Which stock markets look ‘cheap’ as we head into 2019?

2018 was a rumbustious year for stock markets, with things really coming to the fore in the latter stages. With investors having grown accustomed to an unusual calm over recent years, volatility was back with a bang.

However, as the dust settles, there is a silver lining. Even before the fourth quarter downturn, markets had been cheapening in valuation terms.

Improving fundamentals were behind this shift. Profit growth for 2018 is projected to have been a hefty 24% for the US market, although this is partly down to the Trump administration’s tax reductions.

UK and emerging markets are also both forecast to deliver double-digit earnings growth, while Europe is around mid-single digit levels.

Japan is bringing up the rear with only 3% earnings growth, but it saw its fair share of weather-related troubles in 2018.

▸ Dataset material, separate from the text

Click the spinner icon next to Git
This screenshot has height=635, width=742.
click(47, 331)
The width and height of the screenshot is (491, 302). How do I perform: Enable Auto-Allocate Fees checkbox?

Even if share prices had ended the year where they started, investors would now be in a stronger position from a fundamental standpoint. In simple terms, they would now benefit from more earnings for each dollar that they have invested.

However, recent events mean that share prices weren’t flat over 2018, they fell sharply. That means that not only are earnings higher, but prices are lower. This double-whammy has pushed popular earnings-based measures of stock market valuations close to their cheapest levels for many years.

Relative to consensus earnings forecasts for the next 12 months, US, UK, European and emerging market equities are valued at close to their cheapest levels for four to six years. There is a similar story when prices are compared to the previous 12 months’ earnings. Japanese equities have not been cheaper on either basis since the depths of the financial crisis.

Other valuation measures have also cheapened – cyclically-adjusted price earnings and price-to-book multiples have fallen and dividends yields risen. The UK dividend yield has even risen above 5%. If you exclude the financial crisis, this is its highest level for over 25 years.

The consequence of these moves is that, from a valuation perspective stock markets are now a much more appealing prospect than before. Whereas, as we entered 2018 our valuation table was a sea of (expensive) red, it is now a field of (cheap) green. With the exception of the US, all other markets are now outright cheap on most valuation measures. Even the US is less expensive than it was. (All of the valuations measures are explained briefly below).

While there are undoubtedly short-term challenges facing markets, not least geopolitics, tightening monetary policy and slowing global growth, investing when valuations are cheap is a sound long term strategy. Valuations are the single biggest determinant of long term returns, although their uselessness at predicting short term market movements should always be borne in mind.